Selected text –
A very long time ago, when I was a little girl begging you for things to do, you made me some quilt blocks to cross stitch. I labored over them happily, undoubtedly trying your patience with endless interruptions about knots and needle threading and weird puckers. Granted, I don't remember them but it's safe to assume I was a fairly normal little girl in that department.
You made me a little quilt with the blocks.
And then, one day I was the Mom. I don't remember what made me come up with my grand idea but I decided it would be neat to give my daughters the same experience you'd given me. For Jasmine's fifth birthday, you made her the same cross stitch blocks you had once made me! And then you made them for my second daughter, Jennifer. And, because you weren't here anymore, I asked my sister to make them for my youngest daughter, Lillian. (This is how I know about the endless interruptions part of the deal.)
Jennifer age 5
Jasmine finished her blocks swiftly and I remember how you helped me make them into a little quilt. Come to think of it, I think you were the one who sewed them together for me, Mom. Then we quilted it.

Job 1 – In the passage about the cross stitch quilt blocks, who made the blocks for the narrator's youngest daughter, Lillian?
Job 2 – Please list every line of the entries that contains the word "each", treating case as significant.

Input records –
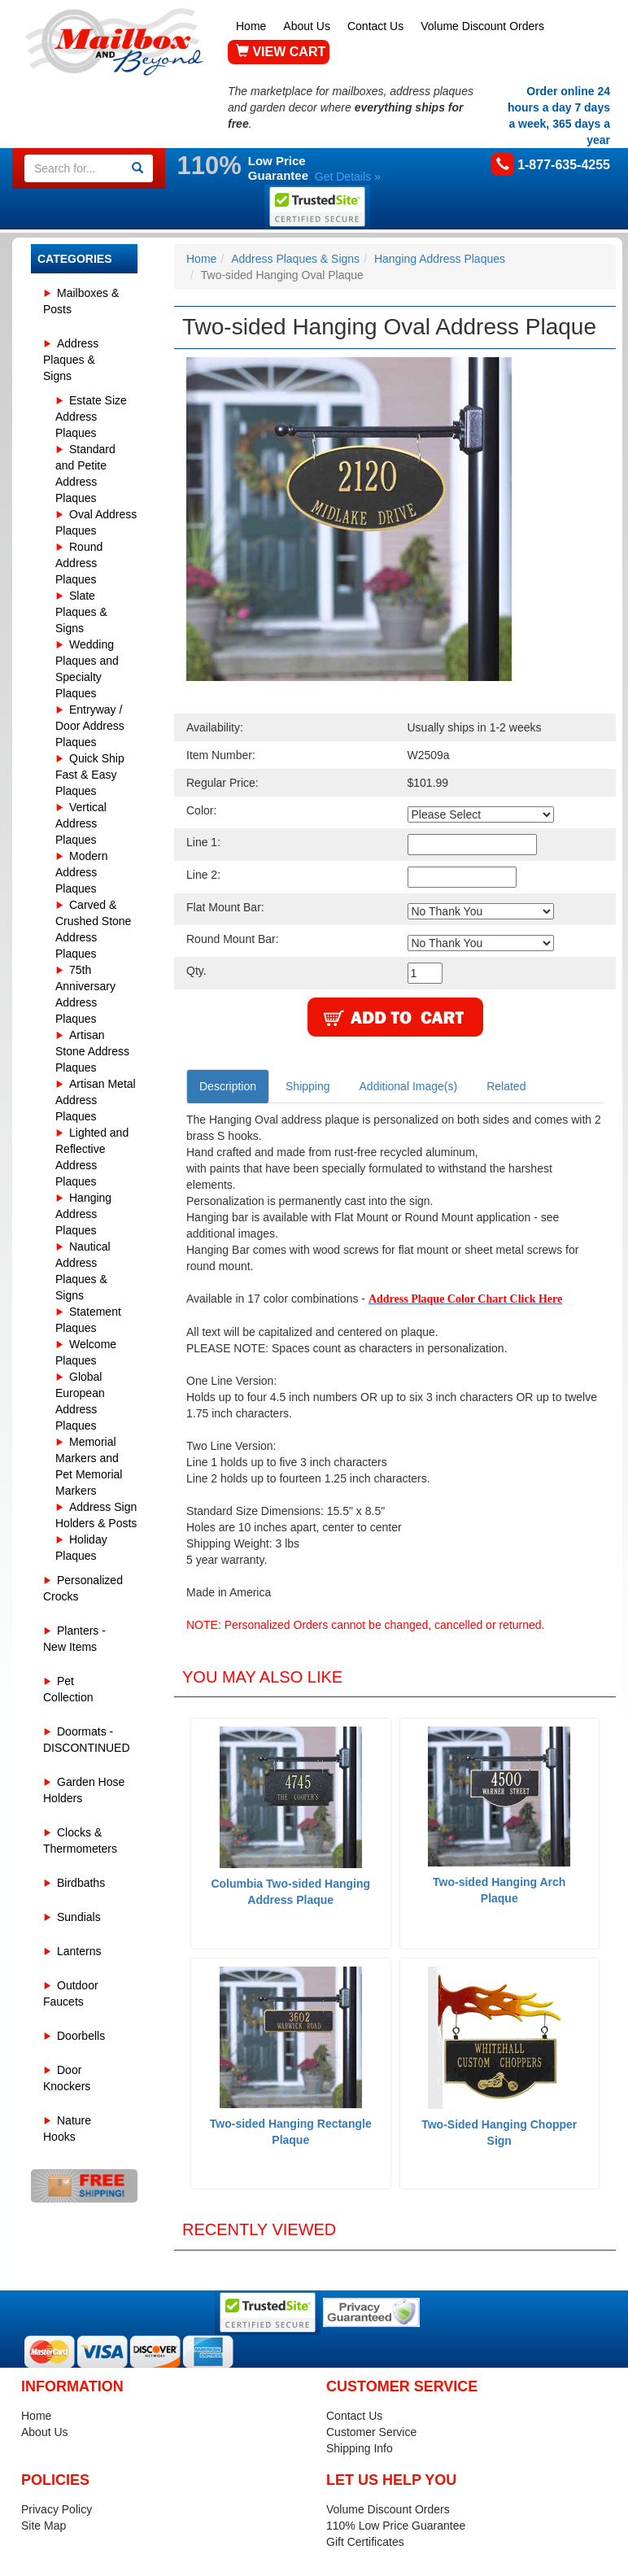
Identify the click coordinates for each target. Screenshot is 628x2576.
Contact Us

* * *

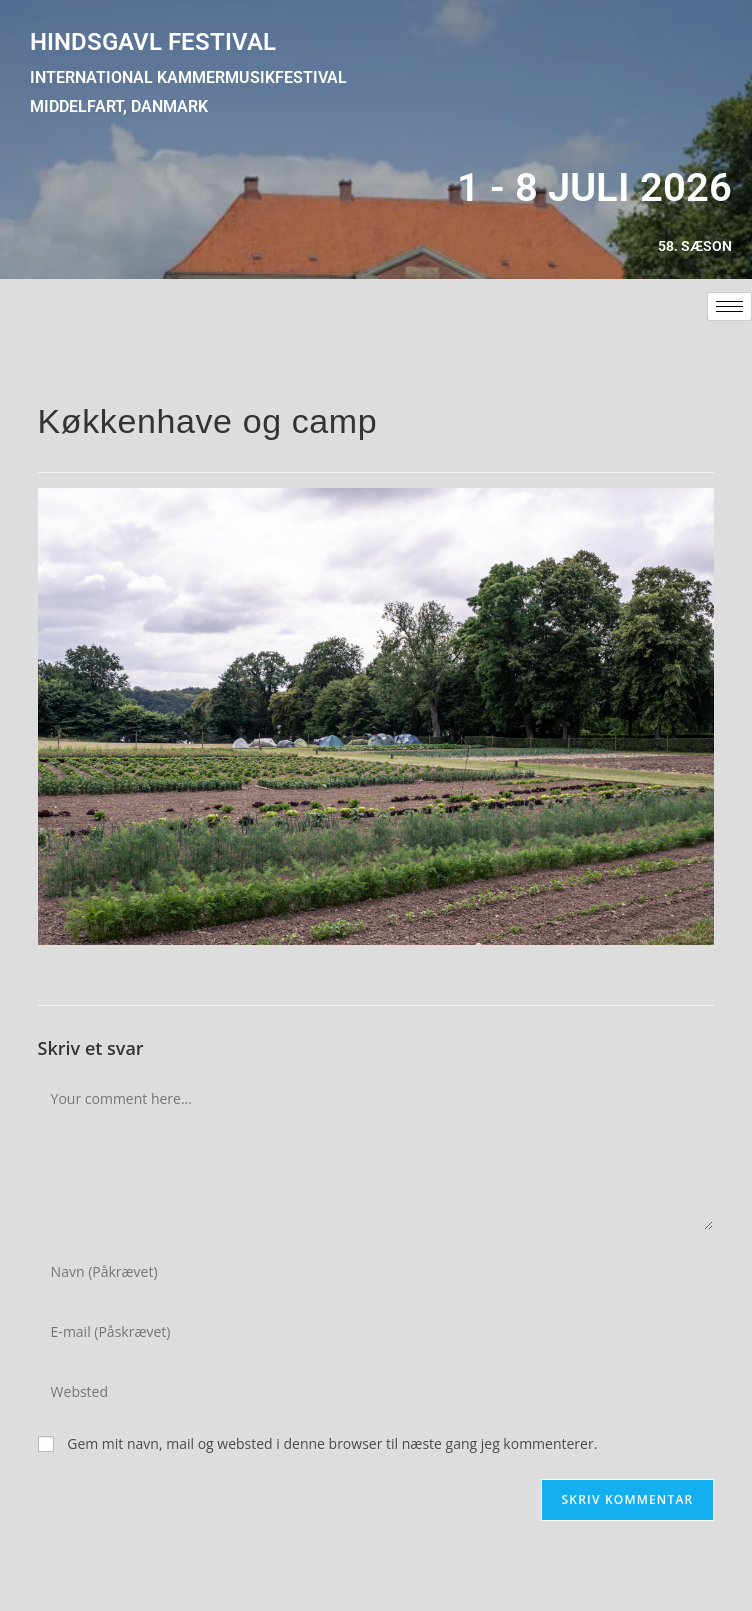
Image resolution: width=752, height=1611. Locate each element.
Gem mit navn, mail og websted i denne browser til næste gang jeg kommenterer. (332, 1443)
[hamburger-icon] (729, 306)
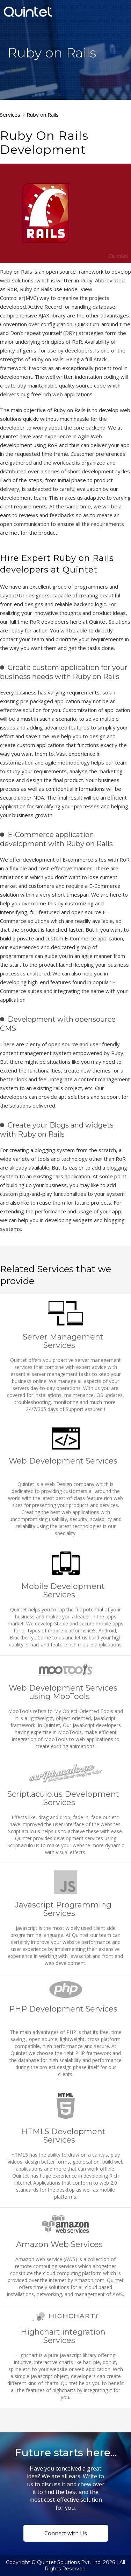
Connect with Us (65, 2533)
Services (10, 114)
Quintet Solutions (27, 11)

Task output 1 – The narrator's sister made them.

Task output 2 –
Identify the click coordinates for each target. Screenshot is 628x2576.
Image resolution: width=752, height=1611. Locate each element.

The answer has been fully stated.